Western blot analysis of HBEC3[KIF5B-RET] cells indicated upregulation of EMT markers N-cadherin and Slug (Fig. 5G), phenocopying important aspects of our Drosophila model. Stem cell fate factor SOX2 controls genetic programs that drive tumorigenesis and cancer cell motility including lung cancers (Boumahdi et al., 2014; Siegle et al., 2014). Some studies, including ours, have also shown that SOX2 levels are often upregulated in cancer cells after therapeutic treatment (Rothenberg et al., 2015); Das et al, unpublished), suggesting a role for stem cell fate effectors in promoting tumorigenesis as well as resistance to therapy. We found that SOX2 levels were strongly upregulated in multiple HBEC3[KIF5B-RET] cell lines compared to HBEC3 parental cells when grown to confluency (Fig. 5G, K, L). We conclude that KIF5B-RET promotes key aspects of cellular transformation in human bronchial epithelial cells.

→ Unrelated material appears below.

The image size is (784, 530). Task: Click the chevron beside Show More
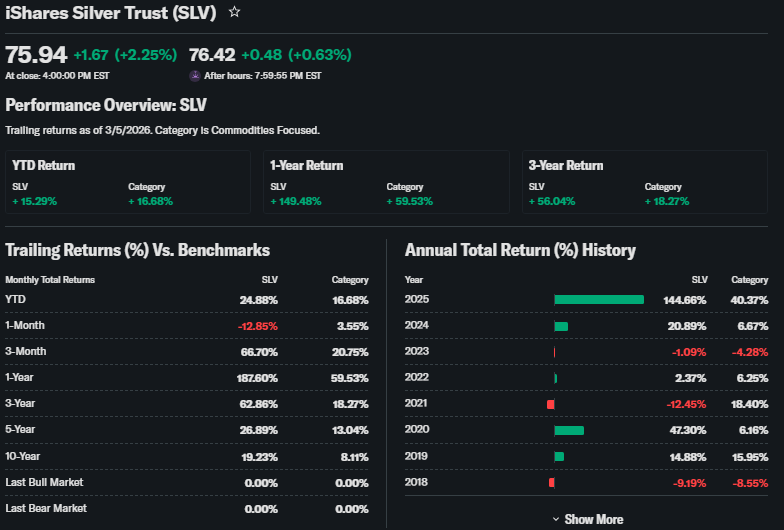click(556, 519)
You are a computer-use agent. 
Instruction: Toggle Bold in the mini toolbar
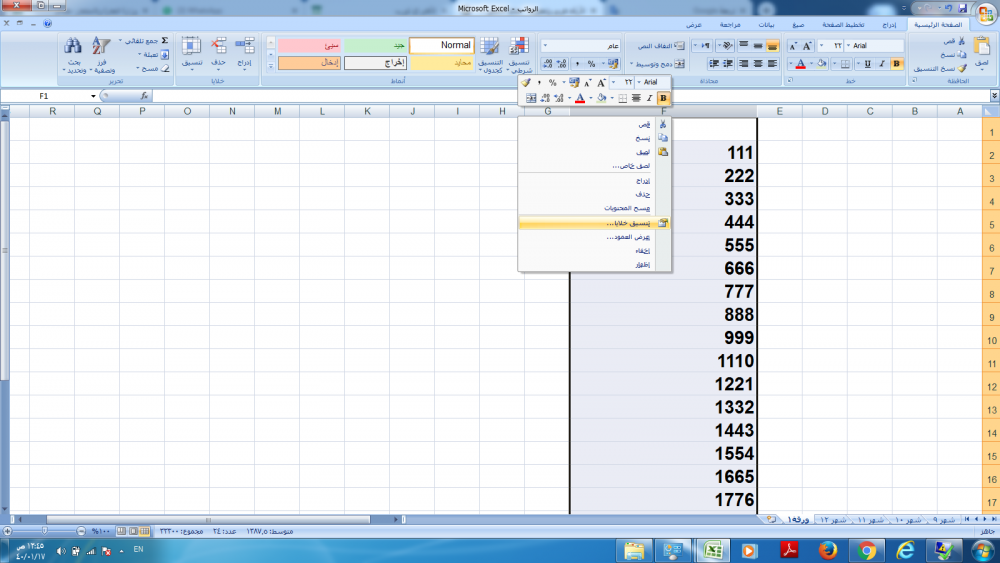pyautogui.click(x=662, y=98)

HBEC3[KIF5B-RET] cells signal through multiple cancer-related axes

To explore the overall state of the HBEC3[KIF5B-RET] kinase network we performed a phospho-kinase array analysis (Cell Signaling RTK Pathscan Array). HBEC3[KIF5B-RET] cells showed broader activation of kinases compared to parental cells (Fig. 5F). Similar to our Drosophila KIF5B-RET models, pSRC levels were strongly upregulated. Phosphorylation of RTKs such as HER2, HER3, FGFR1, FGFR3, and FGFR4 were also upregulated, as was the PI3K pathway effector AKT at two positions (471, 304). Interestingly, we observed a strong downregulation of the RAS pathway effector pERK1/2 (see also Fig. 5G).

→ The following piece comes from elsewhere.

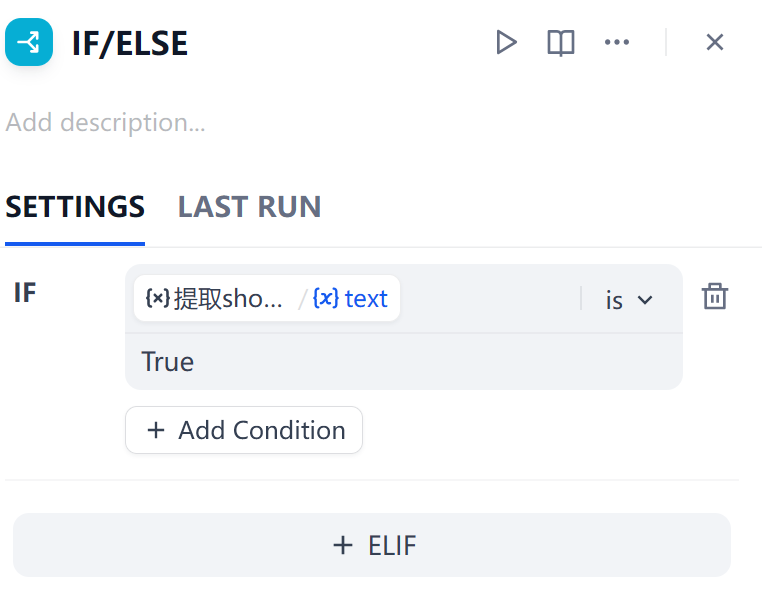
Task: Click the blue IF/ELSE node icon
Action: tap(29, 42)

Using western blot analysis we confirmed modest increases in levels of the N-terminal region of KIF5B and phosphorylation of RET at position 1062 (pRET[Y1062]; Fig. 5H). RAB proteins RAB5, RAB7, and RAB9 were moderately upregulated within physiological levels (Fig 5H). We observed a significant increase in a SRC-dependent tyrosine phosphorylation in EGFR (pEGFR[Y845]); interestingly, we observed a significant decrease in MAPK-dependent EGFR phosphorylation, pEGFR[Y1068]. This switch from ERK-dominant to SRC-dominant EGFR phosphorylation mirrors the overall changes in activity of these two cytoplasmic kinases (Fig. 5F, G). These results raise an interesting mechanistic question: what components of the KIF5B-RET ‘signaling hub’ regulate this ERK-to-SRC switch in signaling specificity?

HBEC3[KIF5B-RET] cells showed cofactor-dependent pEGFR signal switching

In situ immunofluorescence staining confirmed that HBEC3[KIF5B-RET] cells grown to confluence exhibited increased pEGFR[Y845] and decreased pEGFR[Y1068]; conversely, parental cells exhibited low pEGFR[Y845] and high pEGFR[Y1068] levels (Fig. 6A, B, E, F). This further emphasizes a KIF5B-RET switch from ERK-dominant to SRC-dominant signaling. Removal of EGF from the growth media resulted in complete loss of the high basal pEGFR[Y1068] signal of parental cells (Suppl. Fig. 4D, E), indicating these phosphorylation sites are indeed bona fide predictors of EGFR signaling.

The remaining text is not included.